Ron Choong’s Reply to Daniel Mann’s Criticism of Choong’s Theistic Evolution
Here is Ron Choong’s Reply to Daniel Mann:
I have long since stopped using this email address and happened to just spot this as I cleared old emails.
Thank you for your response. I remember answering your questions with reasons for my conclusions but again, your ‘response’ here did not engage with my thoughts. I can only conclude that you are not really serious about an intelligent and mutually respectful engagement among fellow believers but rather, seek a name-calling polemic. Unfortunately, as a missionary, I have to be accountable to the time I spend on such encounters.
You have followed my seminars for years now with the same questions to which I have always answered in a civil fashion. This is then followed by public writings denouncing my conclusions. If by copying Tim Keller and Terry Gyger, you hope to draw their attention to my views, I can save you a lot of trouble. All my views about Adam and Eve have been published for more than 10 years and Redeemer as a church as well as Dr Keller as a minister have never had any objections to my non-doctrinal interpretations. This means that while I hold to a certain view of who Adam might mean, no church doctrine in the history of the church has ever made this a litmus test of faith. No one should get their knickers in a twist over whether Adam was a collective or a singularity. We simply have no idea, so we go with evidence from as broad a compass as possible. To cite ‘biblical evidence’ is naive. The Bible does not offer evidence. It offers trustworthy ‘accounts’ by those who believe and should not be degenerated to become ‘evidence. This cheapens the high view of scriptures that we ought to hold. Ironically, to make the bible proof of God is to reduce its status to that of mere historical or scientific values.

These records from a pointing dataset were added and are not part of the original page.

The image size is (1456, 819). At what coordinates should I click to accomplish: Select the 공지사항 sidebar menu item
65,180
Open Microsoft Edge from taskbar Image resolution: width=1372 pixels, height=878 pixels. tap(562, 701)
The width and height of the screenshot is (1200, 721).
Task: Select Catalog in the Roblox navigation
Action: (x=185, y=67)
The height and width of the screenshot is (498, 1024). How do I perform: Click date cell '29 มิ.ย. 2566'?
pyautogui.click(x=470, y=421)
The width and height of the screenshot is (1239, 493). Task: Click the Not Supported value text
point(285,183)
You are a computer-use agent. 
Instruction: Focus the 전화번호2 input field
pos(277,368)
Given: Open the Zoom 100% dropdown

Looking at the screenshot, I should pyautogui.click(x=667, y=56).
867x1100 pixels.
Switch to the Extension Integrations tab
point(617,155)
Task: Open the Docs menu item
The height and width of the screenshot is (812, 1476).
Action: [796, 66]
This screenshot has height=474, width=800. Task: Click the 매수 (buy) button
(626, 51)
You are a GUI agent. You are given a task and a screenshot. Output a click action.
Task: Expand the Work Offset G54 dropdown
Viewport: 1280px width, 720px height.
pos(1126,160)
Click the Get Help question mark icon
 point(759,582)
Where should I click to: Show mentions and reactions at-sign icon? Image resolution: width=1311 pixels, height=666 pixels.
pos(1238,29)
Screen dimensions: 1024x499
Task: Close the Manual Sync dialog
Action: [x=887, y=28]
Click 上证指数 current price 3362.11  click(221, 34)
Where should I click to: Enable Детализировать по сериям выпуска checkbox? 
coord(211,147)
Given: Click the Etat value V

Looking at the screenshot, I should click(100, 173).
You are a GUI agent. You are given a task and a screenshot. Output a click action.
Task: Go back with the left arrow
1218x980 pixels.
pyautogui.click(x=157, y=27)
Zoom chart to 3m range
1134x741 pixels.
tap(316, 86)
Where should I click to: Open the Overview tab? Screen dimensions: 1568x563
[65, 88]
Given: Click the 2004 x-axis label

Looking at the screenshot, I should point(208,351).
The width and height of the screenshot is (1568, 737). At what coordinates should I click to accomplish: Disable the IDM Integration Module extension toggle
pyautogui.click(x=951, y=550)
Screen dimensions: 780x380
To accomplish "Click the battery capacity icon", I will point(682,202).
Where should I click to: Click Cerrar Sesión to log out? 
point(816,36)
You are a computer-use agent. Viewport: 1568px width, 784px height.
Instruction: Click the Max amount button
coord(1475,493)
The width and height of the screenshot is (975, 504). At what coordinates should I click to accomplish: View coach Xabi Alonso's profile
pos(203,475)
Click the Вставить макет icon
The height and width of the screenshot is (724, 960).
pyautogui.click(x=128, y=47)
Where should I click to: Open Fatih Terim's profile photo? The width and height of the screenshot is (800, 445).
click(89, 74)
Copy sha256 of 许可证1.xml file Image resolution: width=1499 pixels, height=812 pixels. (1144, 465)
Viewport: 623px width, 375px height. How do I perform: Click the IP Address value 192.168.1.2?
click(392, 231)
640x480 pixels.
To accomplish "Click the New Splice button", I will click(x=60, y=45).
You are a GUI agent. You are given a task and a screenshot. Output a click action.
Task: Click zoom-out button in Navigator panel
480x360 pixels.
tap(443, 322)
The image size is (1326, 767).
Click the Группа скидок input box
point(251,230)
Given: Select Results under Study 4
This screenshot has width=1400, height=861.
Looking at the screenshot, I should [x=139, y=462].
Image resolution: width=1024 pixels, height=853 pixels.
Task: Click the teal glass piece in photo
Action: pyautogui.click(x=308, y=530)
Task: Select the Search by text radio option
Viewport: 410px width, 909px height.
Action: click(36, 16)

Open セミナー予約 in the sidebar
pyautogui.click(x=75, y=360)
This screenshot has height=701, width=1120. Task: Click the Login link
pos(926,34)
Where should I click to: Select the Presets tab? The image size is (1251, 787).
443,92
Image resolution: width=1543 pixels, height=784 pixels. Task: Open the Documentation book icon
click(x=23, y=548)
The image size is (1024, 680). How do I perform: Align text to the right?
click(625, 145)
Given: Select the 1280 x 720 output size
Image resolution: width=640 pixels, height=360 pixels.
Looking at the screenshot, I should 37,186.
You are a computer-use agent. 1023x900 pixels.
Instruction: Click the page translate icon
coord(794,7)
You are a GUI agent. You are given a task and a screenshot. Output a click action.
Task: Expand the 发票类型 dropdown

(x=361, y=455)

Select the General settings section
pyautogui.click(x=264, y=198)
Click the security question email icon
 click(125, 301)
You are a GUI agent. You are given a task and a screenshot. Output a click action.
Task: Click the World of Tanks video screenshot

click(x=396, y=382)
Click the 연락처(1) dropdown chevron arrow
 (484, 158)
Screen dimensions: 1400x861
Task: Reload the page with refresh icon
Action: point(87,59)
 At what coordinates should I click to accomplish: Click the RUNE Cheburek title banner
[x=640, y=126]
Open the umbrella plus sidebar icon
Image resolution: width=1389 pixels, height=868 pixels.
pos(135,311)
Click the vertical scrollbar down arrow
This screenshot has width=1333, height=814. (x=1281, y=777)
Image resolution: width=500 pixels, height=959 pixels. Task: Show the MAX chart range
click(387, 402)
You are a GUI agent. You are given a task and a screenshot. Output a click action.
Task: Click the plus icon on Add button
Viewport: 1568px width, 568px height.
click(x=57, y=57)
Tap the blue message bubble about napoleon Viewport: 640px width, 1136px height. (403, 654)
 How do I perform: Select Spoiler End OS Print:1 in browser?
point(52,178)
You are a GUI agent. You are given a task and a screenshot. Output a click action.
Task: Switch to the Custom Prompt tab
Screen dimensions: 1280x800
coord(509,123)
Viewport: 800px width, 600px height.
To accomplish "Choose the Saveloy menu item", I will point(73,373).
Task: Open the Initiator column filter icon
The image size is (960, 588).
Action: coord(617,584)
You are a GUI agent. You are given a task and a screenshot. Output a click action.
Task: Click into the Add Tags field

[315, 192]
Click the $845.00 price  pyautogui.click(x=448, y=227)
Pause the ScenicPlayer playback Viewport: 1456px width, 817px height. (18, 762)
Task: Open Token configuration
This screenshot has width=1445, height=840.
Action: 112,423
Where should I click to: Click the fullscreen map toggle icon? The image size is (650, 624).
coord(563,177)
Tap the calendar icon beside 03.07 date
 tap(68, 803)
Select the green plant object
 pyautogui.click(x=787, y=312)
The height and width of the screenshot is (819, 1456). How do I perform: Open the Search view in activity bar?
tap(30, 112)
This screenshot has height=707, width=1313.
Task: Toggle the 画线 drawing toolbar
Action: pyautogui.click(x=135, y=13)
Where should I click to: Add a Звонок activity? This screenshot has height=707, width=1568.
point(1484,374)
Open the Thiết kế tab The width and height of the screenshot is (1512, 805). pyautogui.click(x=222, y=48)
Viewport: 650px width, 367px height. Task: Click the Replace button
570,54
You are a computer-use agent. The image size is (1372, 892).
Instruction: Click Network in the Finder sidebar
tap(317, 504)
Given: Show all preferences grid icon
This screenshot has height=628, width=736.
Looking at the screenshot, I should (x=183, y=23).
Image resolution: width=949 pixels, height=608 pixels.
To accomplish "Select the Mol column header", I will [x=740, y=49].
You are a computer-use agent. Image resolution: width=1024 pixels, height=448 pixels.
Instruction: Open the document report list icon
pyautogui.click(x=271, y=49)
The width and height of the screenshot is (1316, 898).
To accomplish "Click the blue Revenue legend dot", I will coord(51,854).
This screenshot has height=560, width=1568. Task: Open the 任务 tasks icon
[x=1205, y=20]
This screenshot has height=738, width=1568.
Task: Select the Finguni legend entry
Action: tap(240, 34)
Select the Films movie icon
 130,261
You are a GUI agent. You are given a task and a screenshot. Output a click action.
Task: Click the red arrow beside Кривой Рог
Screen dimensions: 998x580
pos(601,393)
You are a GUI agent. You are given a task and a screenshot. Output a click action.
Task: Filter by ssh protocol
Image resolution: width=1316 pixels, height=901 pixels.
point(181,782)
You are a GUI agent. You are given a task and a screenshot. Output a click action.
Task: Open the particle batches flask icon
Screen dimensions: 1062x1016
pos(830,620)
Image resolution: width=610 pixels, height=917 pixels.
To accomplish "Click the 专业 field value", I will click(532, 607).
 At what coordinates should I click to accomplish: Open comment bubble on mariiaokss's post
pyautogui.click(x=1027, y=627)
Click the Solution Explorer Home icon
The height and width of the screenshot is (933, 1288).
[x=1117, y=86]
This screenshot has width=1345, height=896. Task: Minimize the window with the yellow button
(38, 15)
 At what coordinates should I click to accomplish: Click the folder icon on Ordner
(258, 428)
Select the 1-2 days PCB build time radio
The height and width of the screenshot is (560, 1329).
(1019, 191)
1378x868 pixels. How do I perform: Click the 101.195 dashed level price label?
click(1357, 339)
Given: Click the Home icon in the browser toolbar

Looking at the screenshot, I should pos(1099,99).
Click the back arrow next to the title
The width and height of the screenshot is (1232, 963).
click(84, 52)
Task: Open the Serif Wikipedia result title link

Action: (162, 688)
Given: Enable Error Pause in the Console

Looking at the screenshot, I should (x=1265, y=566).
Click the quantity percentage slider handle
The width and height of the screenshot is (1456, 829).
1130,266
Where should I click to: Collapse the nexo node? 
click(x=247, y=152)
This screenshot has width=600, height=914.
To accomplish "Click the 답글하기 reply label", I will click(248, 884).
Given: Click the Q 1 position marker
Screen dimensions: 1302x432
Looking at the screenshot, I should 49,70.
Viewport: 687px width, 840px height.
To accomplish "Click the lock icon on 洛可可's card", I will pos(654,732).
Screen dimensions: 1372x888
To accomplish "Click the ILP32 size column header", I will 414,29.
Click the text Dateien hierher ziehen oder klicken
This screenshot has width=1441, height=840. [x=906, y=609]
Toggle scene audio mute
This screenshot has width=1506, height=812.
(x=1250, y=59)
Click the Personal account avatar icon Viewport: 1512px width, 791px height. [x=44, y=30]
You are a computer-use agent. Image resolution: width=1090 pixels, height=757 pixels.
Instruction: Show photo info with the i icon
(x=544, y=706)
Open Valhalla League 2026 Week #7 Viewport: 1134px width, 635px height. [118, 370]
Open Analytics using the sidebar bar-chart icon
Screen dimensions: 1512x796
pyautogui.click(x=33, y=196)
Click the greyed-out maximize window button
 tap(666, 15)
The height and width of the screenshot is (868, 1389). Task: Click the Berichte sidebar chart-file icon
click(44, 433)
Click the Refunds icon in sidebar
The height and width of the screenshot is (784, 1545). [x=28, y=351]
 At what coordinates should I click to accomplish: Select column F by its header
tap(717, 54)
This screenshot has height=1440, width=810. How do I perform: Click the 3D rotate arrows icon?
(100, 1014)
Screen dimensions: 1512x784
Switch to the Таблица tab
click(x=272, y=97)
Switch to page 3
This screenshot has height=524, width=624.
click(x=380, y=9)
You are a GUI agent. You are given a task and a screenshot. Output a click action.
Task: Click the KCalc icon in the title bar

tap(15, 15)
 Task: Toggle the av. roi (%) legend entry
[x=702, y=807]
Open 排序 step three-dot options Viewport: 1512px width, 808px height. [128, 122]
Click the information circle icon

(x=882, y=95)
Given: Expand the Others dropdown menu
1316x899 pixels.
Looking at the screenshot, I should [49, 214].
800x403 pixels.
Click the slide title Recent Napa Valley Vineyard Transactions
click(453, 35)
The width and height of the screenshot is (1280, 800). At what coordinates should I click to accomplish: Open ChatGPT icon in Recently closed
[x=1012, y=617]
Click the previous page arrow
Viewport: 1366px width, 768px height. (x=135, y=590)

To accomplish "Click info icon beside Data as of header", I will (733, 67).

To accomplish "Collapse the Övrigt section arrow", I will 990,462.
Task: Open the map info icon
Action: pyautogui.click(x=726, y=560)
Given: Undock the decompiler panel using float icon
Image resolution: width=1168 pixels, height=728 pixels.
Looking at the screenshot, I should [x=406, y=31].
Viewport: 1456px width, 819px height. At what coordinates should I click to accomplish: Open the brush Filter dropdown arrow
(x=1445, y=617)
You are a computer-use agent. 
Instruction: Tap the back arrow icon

This is an unworthy and feeble attempt at apologetics. Both historical analyses and scientific inferences are second-order cognitive operations that we are learning to use as we decipher God’s general revelation to us. Spiritual accounts need not bow down to any adjudication by either history or the sciences. Rather, these fields of inquiry are useful in helping us weed our our false premises and biased judgments.
For me, that Adam is a collective name is so satisfying because it explains a great deal about the loving God whose mightiness science is only just beginning to appreciate. I hope one day, you too will marvel at the greatness and goodness of God.
Indeed, anyone who has attended any seminary will soon learn that no creedal statements about the specific identity of Adam exists. The name is not mentioned in any ancient creed and Paul uses the word metaphorically (it is a good idea to do some real, reputable reading of the NT commentaries).
Since you have already made this a public statement in your copies to others, I can only assume that it is not in fact, a pre-publication invitation to respond.
Let me close by assuring you that the reason I remain a very committed biblical christian because – science in itself is merely an explanatory evidence of data, it has no competence to adjudicate the existence of God. The Bible, on the other hand, is a marvelous account of God’s encounter with human ancestors and gives us so much data that it draws us to the sciences to explain much of that data. Science cannot add data. It only explains data we receive from our 5 senses.
E.g., the telescope did not invent the size of the universe to undermine our early beliefs that the stars are attached to a fixed cloth ‘above’ a flat Earth and the microscope did not invent germs to undermine many of our beliefs that all illnesses were caused by demons. They change our understanding of what we already observe with our eyes. So evolutionary by natural selection did not create the specific shapes of the tortoise shells on the Galapagos Islands. The animals were already there long before Darwin saw and measured them.
Like philosophy, Christians should not avoid science, but rather do good science because there is so much bad science around – as when Richard Dawkins use his incredible talents to force biology to make a theological statement.
We should also beware not to do this ourselves, i.e., by using theology to make scientific statements.
Daniel, my brother in the Lord, I wish you well in your endeavors for the Lord.